Python interface to read and write GAMS GDX files using pandas.DataFrames as the intermediate data format.
BSD 3-Clause "New" or "Revised" License
43 stars 16 forks source link

Lazy load should not cache results #56

Closed jebob closed 3 years ago

jebob commented 5 years ago

In my use case, I am trying to pick out some small and large symbols from a very large (3GB) gdx. It is too large to use to_dataframes(). Reading the GDX with lazy load is super slow, so calling to_dataframe() many times is also slow.
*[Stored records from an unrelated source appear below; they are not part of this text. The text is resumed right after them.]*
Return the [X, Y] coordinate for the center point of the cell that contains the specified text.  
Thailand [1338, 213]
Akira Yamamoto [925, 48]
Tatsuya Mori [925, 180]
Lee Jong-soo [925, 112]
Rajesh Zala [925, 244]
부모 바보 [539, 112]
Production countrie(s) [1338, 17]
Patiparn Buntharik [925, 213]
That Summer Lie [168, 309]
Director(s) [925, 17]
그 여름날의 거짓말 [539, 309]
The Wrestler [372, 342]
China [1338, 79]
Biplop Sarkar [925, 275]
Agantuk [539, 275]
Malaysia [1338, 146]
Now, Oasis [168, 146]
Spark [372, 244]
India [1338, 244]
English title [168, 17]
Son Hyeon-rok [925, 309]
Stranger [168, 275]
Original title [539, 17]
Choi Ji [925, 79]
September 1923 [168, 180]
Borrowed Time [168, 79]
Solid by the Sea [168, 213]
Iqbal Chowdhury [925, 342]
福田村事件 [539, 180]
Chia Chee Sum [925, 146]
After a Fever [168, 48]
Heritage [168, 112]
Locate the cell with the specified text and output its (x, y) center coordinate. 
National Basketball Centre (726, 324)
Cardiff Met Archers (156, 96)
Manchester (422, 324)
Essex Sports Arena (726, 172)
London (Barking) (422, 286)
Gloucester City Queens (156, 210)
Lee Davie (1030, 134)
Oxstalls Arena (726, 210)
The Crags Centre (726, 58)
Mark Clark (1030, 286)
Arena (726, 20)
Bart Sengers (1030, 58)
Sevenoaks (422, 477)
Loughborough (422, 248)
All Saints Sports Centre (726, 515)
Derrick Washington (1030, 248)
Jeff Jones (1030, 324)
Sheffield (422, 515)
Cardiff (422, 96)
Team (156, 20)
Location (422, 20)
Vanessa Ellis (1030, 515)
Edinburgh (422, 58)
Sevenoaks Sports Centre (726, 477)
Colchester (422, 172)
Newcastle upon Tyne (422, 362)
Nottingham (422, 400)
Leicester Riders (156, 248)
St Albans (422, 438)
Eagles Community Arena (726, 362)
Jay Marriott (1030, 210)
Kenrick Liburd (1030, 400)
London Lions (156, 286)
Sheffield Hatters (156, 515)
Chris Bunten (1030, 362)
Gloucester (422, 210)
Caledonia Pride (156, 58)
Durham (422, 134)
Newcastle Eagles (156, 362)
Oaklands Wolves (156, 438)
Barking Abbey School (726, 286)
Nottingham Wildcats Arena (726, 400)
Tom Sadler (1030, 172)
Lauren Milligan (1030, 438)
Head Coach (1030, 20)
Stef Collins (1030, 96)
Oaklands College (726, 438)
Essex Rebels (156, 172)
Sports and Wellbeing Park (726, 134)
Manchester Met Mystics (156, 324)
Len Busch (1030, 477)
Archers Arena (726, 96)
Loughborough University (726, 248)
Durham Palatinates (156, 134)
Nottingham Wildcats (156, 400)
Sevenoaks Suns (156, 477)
In the end I settled for creating a Translator object and reusing it, but I discovered that the results are cached, so my large symbols have duplicated dataframes when I do anything with them.
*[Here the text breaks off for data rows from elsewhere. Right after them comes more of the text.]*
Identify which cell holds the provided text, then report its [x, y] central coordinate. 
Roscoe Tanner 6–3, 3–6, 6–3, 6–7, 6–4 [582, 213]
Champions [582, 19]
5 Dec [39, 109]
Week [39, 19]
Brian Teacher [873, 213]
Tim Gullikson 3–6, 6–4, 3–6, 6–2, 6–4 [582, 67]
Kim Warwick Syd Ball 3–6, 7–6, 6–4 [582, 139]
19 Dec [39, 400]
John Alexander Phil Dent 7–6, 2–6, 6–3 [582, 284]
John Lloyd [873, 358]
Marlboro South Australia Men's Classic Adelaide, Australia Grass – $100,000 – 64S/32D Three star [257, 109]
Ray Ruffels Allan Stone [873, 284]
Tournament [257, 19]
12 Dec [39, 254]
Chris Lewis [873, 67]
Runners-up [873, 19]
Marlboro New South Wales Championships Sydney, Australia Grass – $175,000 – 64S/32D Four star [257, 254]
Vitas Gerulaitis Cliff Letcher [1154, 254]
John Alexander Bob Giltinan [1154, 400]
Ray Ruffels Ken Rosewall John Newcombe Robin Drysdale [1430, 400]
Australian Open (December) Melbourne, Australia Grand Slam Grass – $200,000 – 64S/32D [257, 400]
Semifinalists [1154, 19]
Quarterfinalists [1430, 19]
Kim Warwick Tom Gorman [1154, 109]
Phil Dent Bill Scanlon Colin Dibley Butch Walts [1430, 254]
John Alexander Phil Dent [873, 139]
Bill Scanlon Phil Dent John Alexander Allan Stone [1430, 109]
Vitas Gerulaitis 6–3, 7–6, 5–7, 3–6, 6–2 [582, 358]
Perhaps we should not store the symbol state by default?

elainethale commented 5 years ago

What particular data do you think should not be stored? I load some data so users can see what is in the file before choosing exactly which symbols to load.

It also sounds like you would like the ability to "unload" a symbol. I could imagine doing that with either an explicit GdxSymbol.unload method, or maybe some sort of __enter__, __exit__ syntax ...
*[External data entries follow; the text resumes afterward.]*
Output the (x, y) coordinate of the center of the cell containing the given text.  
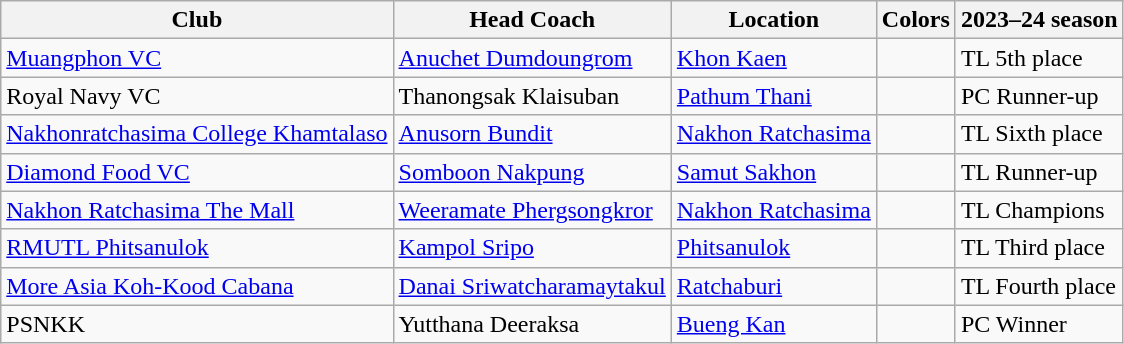
Thanongsak Klaisuban (532, 96)
Phitsanulok (774, 248)
PSNKK (197, 324)
TL Sixth place (1039, 134)
Nakhon Ratchasima The Mall (197, 210)
TL Champions (1039, 210)
Anuchet Dumdoungrom (532, 58)
Samut Sakhon (774, 172)
RMUTL Phitsanulok (197, 248)
Weeramate Phergsongkror (532, 210)
Royal Navy VC (197, 96)
Pathum Thani (774, 96)
Kampol Sripo (532, 248)
Head Coach (532, 20)
Muangphon VC (197, 58)
TL Runner-up (1039, 172)
Club (197, 20)
Location (774, 20)
Anusorn Bundit (532, 134)
Diamond Food VC (197, 172)
More Asia Koh-Kood Cabana (197, 286)
Bueng Kan (774, 324)
Somboon Nakpung (532, 172)
Nakhonratchasima College Khamtalaso (197, 134)
2023–24 season (1039, 20)
Danai Sriwatcharamaytakul (532, 286)
TL Third place (1039, 248)
PC Winner (1039, 324)
Yutthana Deeraksa (532, 324)
Colors (916, 20)
PC Runner-up (1039, 96)
TL Fourth place (1039, 286)
Ratchaburi (774, 286)
TL 5th place (1039, 58)
Khon Kaen (774, 58)
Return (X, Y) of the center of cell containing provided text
jebob commented 5 years ago

Currently, the Translator object stores the values of the loaded symbol.

The ability to unload a symbol would work.

elainethale commented 3 years ago

gdxpds.read_gdx.Translator.dataframe does not appear to cache the dataframe separately in the Translator object, but it does return a copy. Is the copy problematic?

elainethale commented 3 years ago

I added an unload feature: https://github.com/NREL/gdx-pandas/commit/bee08e1c256ba32e3d37d63e09819dc2f9cc7559. Does that fix the issue?

jebob commented 3 years ago

It does not, I think the problem here is more subtle and not as I originally described.

```python import gdxpds import pandas as pd import time def read_big(): time.sleep(10) # RAM here 876.4MB print("loading") x = gdxpds.to_dataframes("big.gdx") print("loaded") time.sleep(10) # RAM here 1139.9MB del x print("unloaded") time.sleep(10) # RAM here 1117.2MB def make_big(): # This doesn't increase RAM, so pandas is not to blame time.sleep(10) # RAM here 939.1MB print("loading") x = pd.DataFrame({"i": list(range(1000000)), "j": list(range(1000000)), "value": list(5 for _ in range(1000000))}) print("loaded") time.sleep(10) # RAM here 962.1MB del x print("unloaded") time.sleep(10) # RAM here 939.2MB #gdxpds.to_gdx("big.gdx", {"big": x}) read_big() #make_big() ```

I think there is a memory leak, and will close this issue and make a minimum example.